Listening to and involving people
We did not look at Listening to and involving people during this assessment. The score for this quality statement is based on the previous rating for Responsive.
Equity in access
Parents felt they were able to access the support they needed when they needed it, for example, parents had direct access to the ward.
Staff advised us that the service was proactive in supporting equity in access.
The service was developing transitional packs for families moving from children and adolescent services into adult services.
The service used the safe transfer of the paediatric patient (STOPP) tool to ensure the safe and effective transfer of paediatric patients. The department followed regional network guidance for the safe transfer of paediatric patients. A named doctor for STOPP attended the critical care South Thames Paediatric Network to enable shared learning across the network as well as supporting the development of the tool.
The service worked collaboratively with the Integrated Care Board to set up a group to work across the region to plan for winter pressures. This enabled a region-wide approach to paediatric provision and mutual aid.
The service supported a joint working agreement to be able to provide MRI under general anaesthetic for Royal Surrey paediatric patients. Resulting in improvements in access to MRI for young children and those with neurodiversity. Auditing demonstrated this led to earlier diagnosis of diseases, particularly in children with epilepsy.
Staff attended bed meeting 3 times daily. One in the morning, one at midday and another in the afternoon. These were used to discuss staffing, discharges, step down’s, outliers and wait times. We attended 4 meetings and noted during these meetings staff completed a full review of children and young people with additional mental health needs who were due to be discharged. Where staff were required to act, this was followed up at the next meeting.
The service had a ‘Was not brought’ policy where staff wrote to parents/carers when a child/adolescent did not attend where another appointment is offered. If another appointment was missed, staff completed a safeguarding check. Managers reviewed follow ups at fortnightly meetings.
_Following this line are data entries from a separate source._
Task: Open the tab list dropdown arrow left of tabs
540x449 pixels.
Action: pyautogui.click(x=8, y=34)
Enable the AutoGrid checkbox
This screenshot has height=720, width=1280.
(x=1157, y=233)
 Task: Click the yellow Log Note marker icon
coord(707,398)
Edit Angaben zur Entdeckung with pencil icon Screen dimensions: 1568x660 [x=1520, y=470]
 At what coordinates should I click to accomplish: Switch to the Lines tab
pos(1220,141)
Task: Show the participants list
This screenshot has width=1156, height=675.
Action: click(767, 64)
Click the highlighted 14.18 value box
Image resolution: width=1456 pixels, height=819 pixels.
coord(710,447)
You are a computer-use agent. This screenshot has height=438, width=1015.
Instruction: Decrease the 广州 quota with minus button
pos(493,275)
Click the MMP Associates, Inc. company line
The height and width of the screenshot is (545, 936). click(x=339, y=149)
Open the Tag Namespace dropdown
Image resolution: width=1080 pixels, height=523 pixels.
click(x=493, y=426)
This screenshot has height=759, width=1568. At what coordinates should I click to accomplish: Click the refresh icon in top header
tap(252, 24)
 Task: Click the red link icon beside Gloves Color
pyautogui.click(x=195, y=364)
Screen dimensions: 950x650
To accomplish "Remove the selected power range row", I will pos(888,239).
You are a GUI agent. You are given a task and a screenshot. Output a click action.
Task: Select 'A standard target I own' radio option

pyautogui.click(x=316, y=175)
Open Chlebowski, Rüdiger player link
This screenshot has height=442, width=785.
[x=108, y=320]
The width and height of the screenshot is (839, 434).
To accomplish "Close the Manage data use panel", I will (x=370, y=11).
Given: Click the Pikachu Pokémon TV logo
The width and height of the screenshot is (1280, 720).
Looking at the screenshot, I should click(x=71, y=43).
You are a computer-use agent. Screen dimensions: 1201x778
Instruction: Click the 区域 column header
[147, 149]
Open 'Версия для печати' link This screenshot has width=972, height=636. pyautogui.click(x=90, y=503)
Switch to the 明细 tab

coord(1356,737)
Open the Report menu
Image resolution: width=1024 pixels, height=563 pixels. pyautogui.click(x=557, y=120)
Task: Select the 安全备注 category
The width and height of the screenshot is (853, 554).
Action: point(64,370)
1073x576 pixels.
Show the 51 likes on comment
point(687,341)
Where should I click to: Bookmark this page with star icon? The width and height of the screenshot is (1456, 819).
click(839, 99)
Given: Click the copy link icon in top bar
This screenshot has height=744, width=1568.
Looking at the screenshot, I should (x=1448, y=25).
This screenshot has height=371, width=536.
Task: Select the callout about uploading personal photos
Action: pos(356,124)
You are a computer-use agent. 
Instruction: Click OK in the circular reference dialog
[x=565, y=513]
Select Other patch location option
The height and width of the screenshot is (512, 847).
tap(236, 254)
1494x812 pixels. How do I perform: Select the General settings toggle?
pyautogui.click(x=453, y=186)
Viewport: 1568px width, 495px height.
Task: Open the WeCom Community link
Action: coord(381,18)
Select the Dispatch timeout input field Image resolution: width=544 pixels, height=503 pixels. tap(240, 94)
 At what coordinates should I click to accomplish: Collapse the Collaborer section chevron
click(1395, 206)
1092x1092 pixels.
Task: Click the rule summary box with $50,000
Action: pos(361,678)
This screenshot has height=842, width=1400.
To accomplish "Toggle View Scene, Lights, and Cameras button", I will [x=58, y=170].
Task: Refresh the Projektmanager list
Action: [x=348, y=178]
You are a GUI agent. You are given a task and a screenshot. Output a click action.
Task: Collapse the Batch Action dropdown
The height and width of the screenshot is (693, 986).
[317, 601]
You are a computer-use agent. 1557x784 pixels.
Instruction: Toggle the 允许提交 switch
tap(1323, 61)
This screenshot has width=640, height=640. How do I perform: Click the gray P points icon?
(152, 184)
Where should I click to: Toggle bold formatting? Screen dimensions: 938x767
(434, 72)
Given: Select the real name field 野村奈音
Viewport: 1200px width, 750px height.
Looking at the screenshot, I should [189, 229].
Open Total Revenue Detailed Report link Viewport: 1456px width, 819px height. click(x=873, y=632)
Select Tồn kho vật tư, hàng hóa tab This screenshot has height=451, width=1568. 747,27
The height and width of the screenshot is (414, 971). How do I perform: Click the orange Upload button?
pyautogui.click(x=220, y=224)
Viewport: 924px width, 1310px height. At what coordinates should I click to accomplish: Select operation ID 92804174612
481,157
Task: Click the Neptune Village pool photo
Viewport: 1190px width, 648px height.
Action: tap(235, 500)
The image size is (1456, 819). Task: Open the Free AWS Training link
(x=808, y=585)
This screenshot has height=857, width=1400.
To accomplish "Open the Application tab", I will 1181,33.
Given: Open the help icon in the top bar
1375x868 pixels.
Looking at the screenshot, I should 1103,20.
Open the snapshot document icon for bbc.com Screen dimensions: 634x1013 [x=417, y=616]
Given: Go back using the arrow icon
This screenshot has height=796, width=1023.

Staff could access an online translation service with access to over 100 languages, leaflets were also available in other languages via a QR code. Children with learning disabilities were able to attend onsite out of hours in order that they could become familiar with the surroundings pre attendance. This ensure adjustments and bespoke plans could be made. Since this was implemented, the service had seen a reduction in the number of patients with learning disabilities declining treatment.
The trust submitted performance data as part of the assessment process. We noted oncology referral to treatment (RTT) times were in line with or better than national standards. We viewed 6 weeks of performance data and noted that the service was mostly meeting national targets. Where RTT times were not meeting targets, for example, surgery and dermatology, there were action plans in place to monitor improvement. However, all lists had seen reductions and were in the process of returning to pre-pandemic levels.
Equity in experiences and outcomes
We did not look at Equity in experiences and outcomes during this assessment. The score for this quality statement is based on the previous rating for Responsive.
Planning for the future
We did not look at Planning for the future during this assessment. The score for this quality statement is based on the previous rating for Responsive.